Published May 28, 2014
Mexican authorities discovered the body of an Arizona man killed execution-style on the main highway south of the dangerous border city of Nogales on Monday, hours after the U.S. Consulate General in the city issued a travel advisory for the region.
Police said that the body of Jorge Luis Soto, 25, was found at the wheel of a 1997 Chevrolet Tahoe with gunshot wounds to his face and chest. The SUV’s engine was still running and was parked under an overpass on the highway.
Police in Tucson and neighboring Nogales, Arizona said they had not been notified by Mexican officials about the murder.
Soto’s death is one of five murders in the last three days in Nogales.
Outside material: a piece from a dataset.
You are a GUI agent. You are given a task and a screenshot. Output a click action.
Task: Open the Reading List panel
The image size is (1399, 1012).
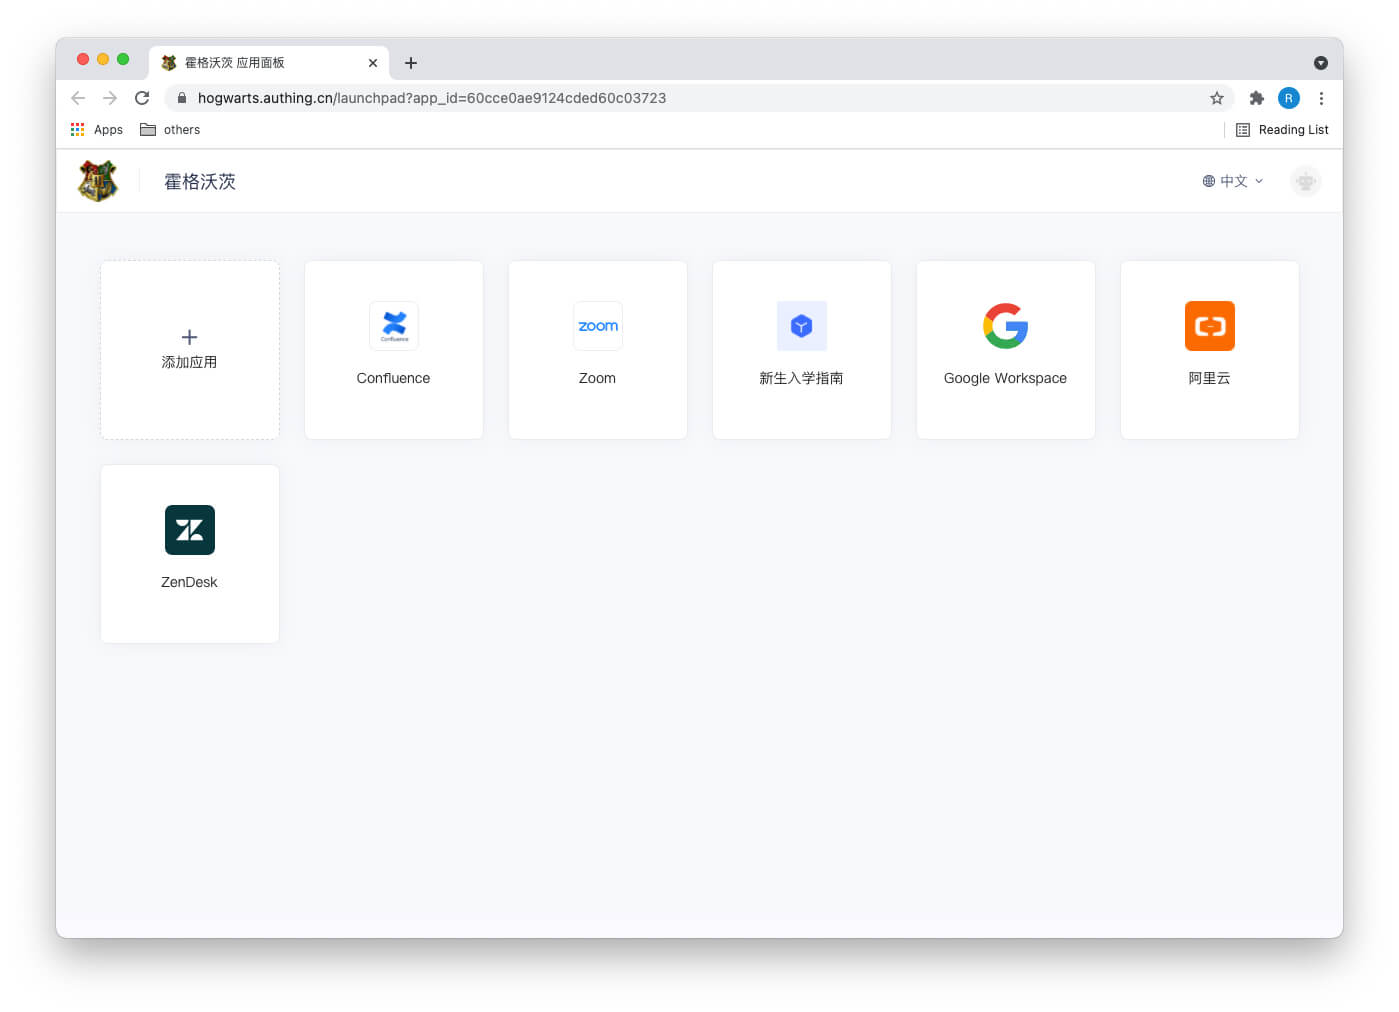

Four of the victims were found shot dead in cars, but Mexican authorities have not confirmed if the slayings are related.
Late on Sunday evening, the U.S. Consulate General in Nogales – which is located in the state of Sonora – issued a warning for U.S. citizens traveling in the region.
“Due to multiple and ongoing credible threats, the Consulate cautions Americans traveling in Nogales or surrounding areas to defer unnecessary travel at this time,” the warning said. “U.S. Citizens are urged to take the highest precautions regarding their safety and personal security in and around Nogales.”
The U.S. State Department has had a travel advisory for Nogales and surrounding areas in Sonora for a number of years, warning that the region is a hotspot in the international drug and human trafficking trades. The State Department hasn’t updated its travel warning in Sonora since January.
"Don't go. Three things you can consider if you choose to go: Number one, go in a group. Number two, stay in downtown shopping district. Number three, leave before it gets dark," E. Dwayne Tatalovich, a security consultant told Fox 10 about travel to Nogales.
Nogales is a popular destination for medical tourism – many Americans head to the border town for cheap plastic surgery, inexpensive dental procedures and low-priced prescription medicine that can be purchased in Mexico without a prescription.
After the Sinaloa Cartel took control of key drug-trafficking routes in Sonora from the Beltrán-Leyva Cartel in 2010, the region has experienced tenuous peace as the two cartels have operated under a supposed truce that has seen violence spike in other parts of Mexico such as in Matamoros and Nuevo Laredo.
But the spate of killings, along with a December 2013 gun battle between Mexican authorities and drug traffickers in Puerto Penasco, have raised concerns that widespread drug violence is rising in Sonora.
There is speculation that the recent capture of Sinaloa cartel boss Joaquín “El Chapo” Guzmán could create a new round of cartel fighting as a power struggle ensues for the trafficking routes. So far, however, Mexican authorities have remained quiet about the motive of the recent murders or if they were drug-related.